[What is expected] Filter the entries for the string "pencil". Copy each line that has it.

Input data START

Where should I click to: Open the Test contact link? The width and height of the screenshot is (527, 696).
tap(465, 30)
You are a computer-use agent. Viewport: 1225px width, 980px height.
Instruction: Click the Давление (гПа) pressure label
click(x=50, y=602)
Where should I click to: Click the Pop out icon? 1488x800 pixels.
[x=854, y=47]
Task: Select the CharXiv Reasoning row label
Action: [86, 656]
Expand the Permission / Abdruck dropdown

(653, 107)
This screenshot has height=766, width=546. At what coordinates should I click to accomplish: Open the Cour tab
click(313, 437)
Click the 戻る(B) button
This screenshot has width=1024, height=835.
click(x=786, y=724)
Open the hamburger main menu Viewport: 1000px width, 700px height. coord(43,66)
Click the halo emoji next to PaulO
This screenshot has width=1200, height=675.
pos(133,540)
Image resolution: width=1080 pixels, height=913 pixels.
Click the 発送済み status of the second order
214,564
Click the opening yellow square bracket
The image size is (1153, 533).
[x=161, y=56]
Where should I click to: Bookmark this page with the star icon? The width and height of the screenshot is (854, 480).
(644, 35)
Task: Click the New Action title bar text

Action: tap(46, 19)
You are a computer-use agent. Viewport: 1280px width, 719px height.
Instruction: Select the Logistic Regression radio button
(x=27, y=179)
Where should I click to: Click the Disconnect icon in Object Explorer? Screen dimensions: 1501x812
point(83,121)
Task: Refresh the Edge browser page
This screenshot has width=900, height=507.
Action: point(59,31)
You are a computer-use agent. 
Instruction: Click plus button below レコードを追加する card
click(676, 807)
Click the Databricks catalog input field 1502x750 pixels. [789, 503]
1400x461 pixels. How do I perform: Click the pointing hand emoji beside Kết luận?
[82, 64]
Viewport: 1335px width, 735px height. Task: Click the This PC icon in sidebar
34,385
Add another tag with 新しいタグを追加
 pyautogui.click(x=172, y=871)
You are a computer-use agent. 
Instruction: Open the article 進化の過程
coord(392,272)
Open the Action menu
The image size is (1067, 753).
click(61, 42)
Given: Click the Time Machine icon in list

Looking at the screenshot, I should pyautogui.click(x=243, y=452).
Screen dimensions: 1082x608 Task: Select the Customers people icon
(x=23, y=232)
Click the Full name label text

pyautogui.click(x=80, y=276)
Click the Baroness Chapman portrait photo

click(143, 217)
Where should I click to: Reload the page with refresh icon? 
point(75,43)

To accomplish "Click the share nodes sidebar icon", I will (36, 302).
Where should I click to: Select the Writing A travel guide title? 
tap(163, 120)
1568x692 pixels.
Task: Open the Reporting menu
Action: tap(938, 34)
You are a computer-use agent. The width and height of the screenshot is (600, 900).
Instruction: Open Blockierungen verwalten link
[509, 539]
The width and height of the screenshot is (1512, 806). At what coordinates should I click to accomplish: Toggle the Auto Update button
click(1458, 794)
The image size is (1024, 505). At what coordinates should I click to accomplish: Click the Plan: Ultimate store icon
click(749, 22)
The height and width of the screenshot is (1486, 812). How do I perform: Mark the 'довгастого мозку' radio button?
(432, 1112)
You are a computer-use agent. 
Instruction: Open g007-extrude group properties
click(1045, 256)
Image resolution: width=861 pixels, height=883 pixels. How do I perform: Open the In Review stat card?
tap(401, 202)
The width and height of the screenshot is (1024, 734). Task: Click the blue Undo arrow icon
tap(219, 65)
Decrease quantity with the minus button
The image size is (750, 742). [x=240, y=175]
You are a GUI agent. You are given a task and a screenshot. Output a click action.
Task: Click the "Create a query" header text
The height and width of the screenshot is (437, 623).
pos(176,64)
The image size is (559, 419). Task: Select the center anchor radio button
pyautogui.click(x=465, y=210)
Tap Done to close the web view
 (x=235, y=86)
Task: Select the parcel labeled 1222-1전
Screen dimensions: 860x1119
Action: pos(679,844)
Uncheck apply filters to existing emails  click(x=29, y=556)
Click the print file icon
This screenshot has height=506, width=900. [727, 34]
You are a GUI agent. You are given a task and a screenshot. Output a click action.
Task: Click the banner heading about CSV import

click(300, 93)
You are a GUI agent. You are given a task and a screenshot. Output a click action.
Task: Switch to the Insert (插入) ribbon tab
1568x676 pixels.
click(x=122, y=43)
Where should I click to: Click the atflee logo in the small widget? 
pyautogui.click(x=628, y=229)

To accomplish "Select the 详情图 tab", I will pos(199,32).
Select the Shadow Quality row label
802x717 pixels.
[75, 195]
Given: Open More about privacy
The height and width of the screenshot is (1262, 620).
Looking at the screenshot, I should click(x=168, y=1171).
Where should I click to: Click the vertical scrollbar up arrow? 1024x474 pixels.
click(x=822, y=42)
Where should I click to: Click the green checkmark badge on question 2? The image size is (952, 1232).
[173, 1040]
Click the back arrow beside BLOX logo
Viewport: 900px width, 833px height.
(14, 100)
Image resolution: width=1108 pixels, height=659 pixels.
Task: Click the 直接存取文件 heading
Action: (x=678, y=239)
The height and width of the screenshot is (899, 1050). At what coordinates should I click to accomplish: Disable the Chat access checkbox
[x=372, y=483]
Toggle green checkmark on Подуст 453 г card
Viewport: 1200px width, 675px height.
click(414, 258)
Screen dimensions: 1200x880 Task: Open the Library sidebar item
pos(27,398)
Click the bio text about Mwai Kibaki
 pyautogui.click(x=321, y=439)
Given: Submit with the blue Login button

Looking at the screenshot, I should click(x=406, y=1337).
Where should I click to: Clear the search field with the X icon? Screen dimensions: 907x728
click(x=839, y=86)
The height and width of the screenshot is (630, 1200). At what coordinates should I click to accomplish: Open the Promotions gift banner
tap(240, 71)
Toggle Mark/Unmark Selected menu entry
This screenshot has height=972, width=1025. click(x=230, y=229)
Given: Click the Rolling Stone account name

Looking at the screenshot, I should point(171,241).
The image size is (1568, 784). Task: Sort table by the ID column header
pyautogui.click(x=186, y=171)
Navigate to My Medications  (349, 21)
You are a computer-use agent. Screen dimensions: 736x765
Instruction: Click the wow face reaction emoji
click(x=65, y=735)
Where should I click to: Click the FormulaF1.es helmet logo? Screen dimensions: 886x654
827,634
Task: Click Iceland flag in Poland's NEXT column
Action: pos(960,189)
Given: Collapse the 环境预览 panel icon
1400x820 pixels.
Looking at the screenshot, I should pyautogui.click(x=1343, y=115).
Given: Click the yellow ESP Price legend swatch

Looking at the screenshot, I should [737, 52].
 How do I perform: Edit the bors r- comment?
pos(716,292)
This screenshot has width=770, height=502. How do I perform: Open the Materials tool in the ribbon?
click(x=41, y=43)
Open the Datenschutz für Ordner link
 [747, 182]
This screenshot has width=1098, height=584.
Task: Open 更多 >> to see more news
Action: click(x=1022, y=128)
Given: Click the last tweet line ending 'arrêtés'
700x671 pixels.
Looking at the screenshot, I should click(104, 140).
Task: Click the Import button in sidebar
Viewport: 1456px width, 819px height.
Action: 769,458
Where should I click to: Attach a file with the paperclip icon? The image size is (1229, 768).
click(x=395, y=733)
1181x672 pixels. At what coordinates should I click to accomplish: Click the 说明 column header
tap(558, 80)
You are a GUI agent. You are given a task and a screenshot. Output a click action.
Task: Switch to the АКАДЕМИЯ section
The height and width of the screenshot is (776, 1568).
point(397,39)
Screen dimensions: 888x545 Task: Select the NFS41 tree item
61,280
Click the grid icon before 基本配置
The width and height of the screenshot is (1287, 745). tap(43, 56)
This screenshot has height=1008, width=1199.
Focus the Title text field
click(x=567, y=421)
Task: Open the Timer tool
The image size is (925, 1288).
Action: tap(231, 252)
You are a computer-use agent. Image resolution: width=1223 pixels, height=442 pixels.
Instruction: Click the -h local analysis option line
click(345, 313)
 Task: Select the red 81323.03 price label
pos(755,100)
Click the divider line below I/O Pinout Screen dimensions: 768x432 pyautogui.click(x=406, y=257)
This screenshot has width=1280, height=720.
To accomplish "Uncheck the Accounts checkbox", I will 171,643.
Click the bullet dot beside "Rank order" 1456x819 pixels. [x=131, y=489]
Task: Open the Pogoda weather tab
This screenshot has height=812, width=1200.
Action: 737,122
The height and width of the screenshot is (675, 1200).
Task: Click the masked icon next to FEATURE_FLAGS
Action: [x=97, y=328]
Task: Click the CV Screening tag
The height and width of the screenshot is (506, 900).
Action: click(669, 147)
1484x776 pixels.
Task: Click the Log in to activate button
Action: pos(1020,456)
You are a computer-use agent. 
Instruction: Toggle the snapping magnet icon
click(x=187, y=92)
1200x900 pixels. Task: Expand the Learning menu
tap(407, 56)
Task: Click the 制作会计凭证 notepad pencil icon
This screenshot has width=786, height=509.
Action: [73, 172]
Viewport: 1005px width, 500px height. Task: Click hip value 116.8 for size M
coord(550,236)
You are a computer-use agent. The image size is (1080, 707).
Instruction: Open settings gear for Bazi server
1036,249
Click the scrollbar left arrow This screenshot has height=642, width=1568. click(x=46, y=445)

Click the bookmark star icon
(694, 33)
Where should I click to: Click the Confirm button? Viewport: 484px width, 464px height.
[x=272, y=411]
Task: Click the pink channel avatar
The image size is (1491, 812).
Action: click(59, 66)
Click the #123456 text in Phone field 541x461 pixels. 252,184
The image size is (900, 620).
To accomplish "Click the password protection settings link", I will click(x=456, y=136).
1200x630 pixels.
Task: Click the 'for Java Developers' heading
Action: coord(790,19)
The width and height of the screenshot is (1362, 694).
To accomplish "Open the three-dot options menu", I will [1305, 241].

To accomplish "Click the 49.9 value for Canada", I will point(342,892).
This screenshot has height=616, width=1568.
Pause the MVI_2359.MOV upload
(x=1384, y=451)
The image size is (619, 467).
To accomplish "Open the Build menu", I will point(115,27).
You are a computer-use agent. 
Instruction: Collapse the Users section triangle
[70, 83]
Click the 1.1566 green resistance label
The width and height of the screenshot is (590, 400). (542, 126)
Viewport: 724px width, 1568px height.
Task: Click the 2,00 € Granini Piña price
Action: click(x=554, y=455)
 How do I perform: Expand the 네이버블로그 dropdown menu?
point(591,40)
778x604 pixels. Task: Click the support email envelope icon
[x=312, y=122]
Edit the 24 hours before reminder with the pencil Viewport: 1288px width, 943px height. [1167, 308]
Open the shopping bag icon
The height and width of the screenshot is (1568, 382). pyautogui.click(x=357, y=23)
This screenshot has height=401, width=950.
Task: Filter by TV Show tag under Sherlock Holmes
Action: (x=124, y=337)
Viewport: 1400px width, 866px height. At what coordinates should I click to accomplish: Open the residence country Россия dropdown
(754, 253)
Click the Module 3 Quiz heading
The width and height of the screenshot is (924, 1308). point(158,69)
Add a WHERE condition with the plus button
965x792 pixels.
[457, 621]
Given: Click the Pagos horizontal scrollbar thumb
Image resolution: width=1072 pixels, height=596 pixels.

Input data END

[Exercise result]
Task: Click the 制作会计凭证 notepad pencil icon
Edit the 24 hours before reminder with the pencil Viewport: 1288px width, 943px height. [1167, 308]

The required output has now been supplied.